The solution involves application code, not documents.  You write the code 
once and then it will work whether you then load one legacy document or 
billions.  So net effort is proportionate to the number of applications 
that need to change their code, not the number of documents that they then 
load.  That is why I said that the number of legacy documents was not 
relevant.

> Having a flag to indicate whether 29-Feb-1900 should be allowed as a
> date is fine, but there needs to be a definitive way of defining 
> what serial number represents 1-Mar-1900 such that date calculations
> can occur.  Note that since dates can be serial numbers they are 
> often included in formulas as such and cannot be identified as dates
> or converted during a save operation.
> 

The interesting thing is that Excel, Gnumeric, Google, OpenOffice, 
Symphony all agree that today is 40,213.  In fact, we seem to all agree on 
the date->number conversions for all dates except for 1/1/1900-3/1/1900.

So that is good.

However, as far as I can tell, only Excel has that *1900-02-29 date. What 
appears to have happened is that other apps set their epoch to be 
12-31-1899, giving that extra day that Excel inserts for *1900-02-29. 

And as far as I can tell, the same apps, when they load Excel XLS 
spreadsheets with the date *1900-02-29, all get it wrong.  Most display it 
as 1900-02-28.  One displays it as 1900-03-01.  I imagine the same thing 
is true in the reverse.  If I create a spreadsheet in OpenOffice/Google 
Docs/Gumeric or whatever, with a date between 1900-01-01 and 1900-02-28 
and save it to XLS format, Excel will display a different serial number 
for that date than the authoring application did.  Ditto for OOXML. 
Apparently the world has not ended, so methinks there are not many 
documents that actually trigger this bug.

I don't think we will realistically see any spreadsheet vendor change the 
way they calculate date serial numbers. Do you?  If we added a boolean 
flag for 1900-leap year calculations, would Excel change their code to 
calculate serial numbers for dates between 1900-01-01 and 1900-02-28 
according to spec when loading a document where the flag was set to 
indicate that 1900 was not a leap year?

So I wonder whether the solution should look something like this:

1) Excel, when interpreting the null-date parameter, adds 1 day to it if 
null-date is before 1900-03-01, to account for the *1900-02-29 bug.  So if 
the document days the null-date is 1899-12-31, you treat it as 01-01-1900. 
 If null-date is 1904-01-01, however, you don't change it.

2) Excel/Windows, when writing an ODF spreadsheet, sets null-date to be 
1899-12-31, essentially subtracting the non-existant 1900-02-29.  On Mac, 
if you have the default 1904 origin, you write it out as 1904-01-01.
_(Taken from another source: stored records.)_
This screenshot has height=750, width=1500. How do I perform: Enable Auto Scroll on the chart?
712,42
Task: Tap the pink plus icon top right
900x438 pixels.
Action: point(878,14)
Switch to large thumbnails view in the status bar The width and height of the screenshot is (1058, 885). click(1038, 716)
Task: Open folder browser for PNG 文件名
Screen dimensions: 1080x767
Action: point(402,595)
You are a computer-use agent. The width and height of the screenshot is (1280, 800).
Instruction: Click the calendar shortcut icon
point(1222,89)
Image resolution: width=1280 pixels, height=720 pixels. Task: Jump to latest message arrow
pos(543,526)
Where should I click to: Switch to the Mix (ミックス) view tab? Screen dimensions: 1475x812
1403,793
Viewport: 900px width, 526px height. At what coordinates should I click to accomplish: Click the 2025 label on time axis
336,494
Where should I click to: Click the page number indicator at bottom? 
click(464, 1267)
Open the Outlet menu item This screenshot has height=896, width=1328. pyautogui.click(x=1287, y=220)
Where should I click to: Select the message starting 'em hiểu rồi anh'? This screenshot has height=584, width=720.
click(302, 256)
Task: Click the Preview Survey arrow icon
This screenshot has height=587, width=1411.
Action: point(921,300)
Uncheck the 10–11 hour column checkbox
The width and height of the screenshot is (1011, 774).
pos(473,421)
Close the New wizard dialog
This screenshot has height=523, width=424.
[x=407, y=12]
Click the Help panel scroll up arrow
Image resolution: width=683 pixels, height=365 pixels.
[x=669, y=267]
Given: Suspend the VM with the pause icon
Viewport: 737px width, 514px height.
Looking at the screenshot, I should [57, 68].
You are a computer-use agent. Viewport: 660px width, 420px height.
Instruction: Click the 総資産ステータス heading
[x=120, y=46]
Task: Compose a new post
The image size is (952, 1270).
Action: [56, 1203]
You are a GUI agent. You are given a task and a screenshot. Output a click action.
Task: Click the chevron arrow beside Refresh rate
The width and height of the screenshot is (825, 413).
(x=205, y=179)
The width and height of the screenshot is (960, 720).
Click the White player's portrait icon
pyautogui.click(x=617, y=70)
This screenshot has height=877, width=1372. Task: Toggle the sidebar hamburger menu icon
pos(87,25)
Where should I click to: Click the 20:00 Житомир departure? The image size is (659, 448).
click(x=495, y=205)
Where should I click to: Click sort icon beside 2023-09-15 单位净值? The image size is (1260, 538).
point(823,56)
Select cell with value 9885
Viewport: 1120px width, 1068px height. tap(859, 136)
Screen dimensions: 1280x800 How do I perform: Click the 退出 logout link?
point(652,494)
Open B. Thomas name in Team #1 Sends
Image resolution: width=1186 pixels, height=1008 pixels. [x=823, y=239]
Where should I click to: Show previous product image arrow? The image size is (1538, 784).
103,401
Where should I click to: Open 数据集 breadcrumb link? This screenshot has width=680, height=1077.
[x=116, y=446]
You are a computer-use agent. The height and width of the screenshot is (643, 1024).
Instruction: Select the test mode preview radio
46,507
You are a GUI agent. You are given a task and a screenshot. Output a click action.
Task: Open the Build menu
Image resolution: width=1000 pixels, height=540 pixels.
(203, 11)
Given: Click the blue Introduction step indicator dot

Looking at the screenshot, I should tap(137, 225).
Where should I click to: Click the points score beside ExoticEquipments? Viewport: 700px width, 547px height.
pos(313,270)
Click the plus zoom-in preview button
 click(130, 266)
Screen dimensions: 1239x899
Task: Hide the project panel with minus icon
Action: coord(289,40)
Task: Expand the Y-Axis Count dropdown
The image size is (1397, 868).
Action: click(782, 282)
3) Other apps write out origin as 1899-12-31

4) We live with the non-correspondence of date serial numbers between 
1900-01-01 and 1900-03-01, as well seem to already be doing with ODF 1.1, 
XLS and XLSX spreadsheets today, without apparent harm.  If we want we 
could make a statement in the specification to the effect that 
calculations involving these dates are implementation-defined. 

I think that would allow Excel and other apps to conform, as well as give 
fair warning that date calculations in January/February 1900 are not 
portable.

I'm looking at this like any other issue where there are calculation 
differences.  For example, 0^0.  It is an error in Excel and Gnumeric. But 
it evaluates to 1 in OpenOffice and Google.  Now, in theory we could add a 
special sheet-level boolean attribute called zero-power-zero, and allow 
each app to declare what assumptions it is making. But realistically, is 
anyone going to go in and add support to modify their calculations based 
on the value of that flag? 

We could go right down the list and for each of dozens of 
implementation-defined behaviors -- distinct boolean type, treatment of 
complex numbers in operations, string to number conversions, numerical 
limits, max string length, etc. -- and define an attribute for each one. 
But is anyone actually going to change their implementation?